## The problem
Rewrite every line of the records below as a numbered list, omitting any blank lines.

(Word and element location data)

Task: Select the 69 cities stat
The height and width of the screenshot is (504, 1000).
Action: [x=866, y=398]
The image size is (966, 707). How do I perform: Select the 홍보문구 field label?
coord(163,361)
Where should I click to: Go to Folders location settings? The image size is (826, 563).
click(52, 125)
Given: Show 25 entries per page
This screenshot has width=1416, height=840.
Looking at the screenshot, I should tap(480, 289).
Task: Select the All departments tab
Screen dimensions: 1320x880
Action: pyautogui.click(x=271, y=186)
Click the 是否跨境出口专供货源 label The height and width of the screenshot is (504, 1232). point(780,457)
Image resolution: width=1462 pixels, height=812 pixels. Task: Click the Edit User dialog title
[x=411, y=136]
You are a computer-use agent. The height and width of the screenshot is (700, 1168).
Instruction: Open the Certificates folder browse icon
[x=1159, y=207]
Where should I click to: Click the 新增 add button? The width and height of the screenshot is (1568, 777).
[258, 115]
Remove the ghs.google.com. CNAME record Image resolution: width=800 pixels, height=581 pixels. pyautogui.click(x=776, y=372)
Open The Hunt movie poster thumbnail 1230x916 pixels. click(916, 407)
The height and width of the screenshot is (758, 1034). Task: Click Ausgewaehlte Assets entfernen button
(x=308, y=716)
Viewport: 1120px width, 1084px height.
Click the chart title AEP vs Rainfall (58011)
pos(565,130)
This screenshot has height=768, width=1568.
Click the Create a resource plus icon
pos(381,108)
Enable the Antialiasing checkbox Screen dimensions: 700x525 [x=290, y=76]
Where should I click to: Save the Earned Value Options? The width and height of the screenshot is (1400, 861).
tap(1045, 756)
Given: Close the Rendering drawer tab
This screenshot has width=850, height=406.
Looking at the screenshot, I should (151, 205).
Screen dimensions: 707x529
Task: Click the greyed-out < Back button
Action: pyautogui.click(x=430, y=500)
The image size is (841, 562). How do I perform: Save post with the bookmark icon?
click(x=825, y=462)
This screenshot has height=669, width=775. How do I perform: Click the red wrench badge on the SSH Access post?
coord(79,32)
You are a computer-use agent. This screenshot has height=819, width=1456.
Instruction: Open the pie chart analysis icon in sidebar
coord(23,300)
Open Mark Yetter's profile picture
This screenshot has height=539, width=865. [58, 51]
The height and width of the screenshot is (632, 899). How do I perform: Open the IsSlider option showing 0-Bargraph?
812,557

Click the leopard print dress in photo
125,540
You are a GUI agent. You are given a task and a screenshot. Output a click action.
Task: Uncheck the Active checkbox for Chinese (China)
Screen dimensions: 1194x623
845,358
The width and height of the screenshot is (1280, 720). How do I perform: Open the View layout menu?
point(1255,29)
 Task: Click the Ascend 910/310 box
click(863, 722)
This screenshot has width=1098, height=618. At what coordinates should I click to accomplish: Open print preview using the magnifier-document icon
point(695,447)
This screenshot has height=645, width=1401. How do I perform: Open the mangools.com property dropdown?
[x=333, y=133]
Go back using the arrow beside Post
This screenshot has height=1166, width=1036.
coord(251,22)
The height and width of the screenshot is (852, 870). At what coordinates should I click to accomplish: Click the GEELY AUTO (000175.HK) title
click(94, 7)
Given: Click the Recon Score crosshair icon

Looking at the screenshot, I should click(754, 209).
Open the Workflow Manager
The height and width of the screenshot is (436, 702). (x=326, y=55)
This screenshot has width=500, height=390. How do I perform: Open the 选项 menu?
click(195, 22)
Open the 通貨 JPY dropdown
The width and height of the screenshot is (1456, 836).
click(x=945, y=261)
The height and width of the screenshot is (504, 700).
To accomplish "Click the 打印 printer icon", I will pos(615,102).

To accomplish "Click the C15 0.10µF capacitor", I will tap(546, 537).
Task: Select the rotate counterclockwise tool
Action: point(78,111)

## Output for this task
1. Task: Select the 69 cities stat
2. The height and width of the screenshot is (504, 1000).
3. Action: [x=866, y=398]
4. The image size is (966, 707). How do I perform: Select the 홍보문구 field label?
5. coord(163,361)
6. Where should I click to: Go to Folders location settings? The image size is (826, 563).
7. click(52, 125)
8. Given: Show 25 entries per page
9. This screenshot has width=1416, height=840.
10. Looking at the screenshot, I should tap(480, 289).
11. Task: Select the All departments tab
12. Screen dimensions: 1320x880
13. Action: pyautogui.click(x=271, y=186)
14. Click the 是否跨境出口专供货源 label The height and width of the screenshot is (504, 1232). point(780,457)
15. Image resolution: width=1462 pixels, height=812 pixels. Task: Click the Edit User dialog title
16. [x=411, y=136]
17. You are a computer-use agent. The height and width of the screenshot is (700, 1168).
18. Instruction: Open the Certificates folder browse icon
19. [x=1159, y=207]
20. Where should I click to: Click the 新增 add button? The width and height of the screenshot is (1568, 777).
21. [258, 115]
22. Remove the ghs.google.com. CNAME record Image resolution: width=800 pixels, height=581 pixels. pyautogui.click(x=776, y=372)
23. Open The Hunt movie poster thumbnail 1230x916 pixels. click(916, 407)
24. The height and width of the screenshot is (758, 1034). Task: Click Ausgewaehlte Assets entfernen button
25. (x=308, y=716)
26. Viewport: 1120px width, 1084px height.
27. Click the chart title AEP vs Rainfall (58011)
28. pos(565,130)
29. This screenshot has height=768, width=1568.
30. Click the Create a resource plus icon
31. pos(381,108)
32. Enable the Antialiasing checkbox Screen dimensions: 700x525 [x=290, y=76]
33. Where should I click to: Save the Earned Value Options? The width and height of the screenshot is (1400, 861).
34. tap(1045, 756)
35. Given: Close the Rendering drawer tab
36. This screenshot has width=850, height=406.
37. Looking at the screenshot, I should (151, 205).
38. Screen dimensions: 707x529
39. Task: Click the greyed-out < Back button
40. Action: pyautogui.click(x=430, y=500)
41. The image size is (841, 562). How do I perform: Save post with the bookmark icon?
42. click(x=825, y=462)
43. This screenshot has height=669, width=775. How do I perform: Click the red wrench badge on the SSH Access post?
44. coord(79,32)
45. You are a computer-use agent. This screenshot has height=819, width=1456.
46. Instruction: Open the pie chart analysis icon in sidebar
47. coord(23,300)
48. Open Mark Yetter's profile picture
49. This screenshot has height=539, width=865. [58, 51]
50. The height and width of the screenshot is (632, 899). How do I perform: Open the IsSlider option showing 0-Bargraph?
51. 812,557
52. Click the leopard print dress in photo
53. 125,540
54. You are a GUI agent. You are given a task and a screenshot. Output a click action.
55. Task: Uncheck the Active checkbox for Chinese (China)
56. Screen dimensions: 1194x623
57. 845,358
58. The width and height of the screenshot is (1280, 720). How do I perform: Open the View layout menu?
59. point(1255,29)
60.  Task: Click the Ascend 910/310 box
61. click(863, 722)
62. This screenshot has width=1098, height=618. At what coordinates should I click to accomplish: Open print preview using the magnifier-document icon
63. point(695,447)
64. This screenshot has height=645, width=1401. How do I perform: Open the mangools.com property dropdown?
65. [x=333, y=133]
66. Go back using the arrow beside Post
67. This screenshot has height=1166, width=1036.
68. coord(251,22)
69. The height and width of the screenshot is (852, 870). At what coordinates should I click to accomplish: Click the GEELY AUTO (000175.HK) title
70. click(94, 7)
71. Given: Click the Recon Score crosshair icon
72. Looking at the screenshot, I should click(754, 209).
73. Open the Workflow Manager
74. The height and width of the screenshot is (436, 702). (x=326, y=55)
75. This screenshot has width=500, height=390. How do I perform: Open the 选项 menu?
76. click(195, 22)
77. Open the 通貨 JPY dropdown
78. The width and height of the screenshot is (1456, 836).
79. click(x=945, y=261)
80. The height and width of the screenshot is (504, 700).
81. To accomplish "Click the 打印 printer icon", I will pos(615,102).
82. To accomplish "Click the C15 0.10µF capacitor", I will tap(546, 537).
83. Task: Select the rotate counterclockwise tool
84. Action: point(78,111)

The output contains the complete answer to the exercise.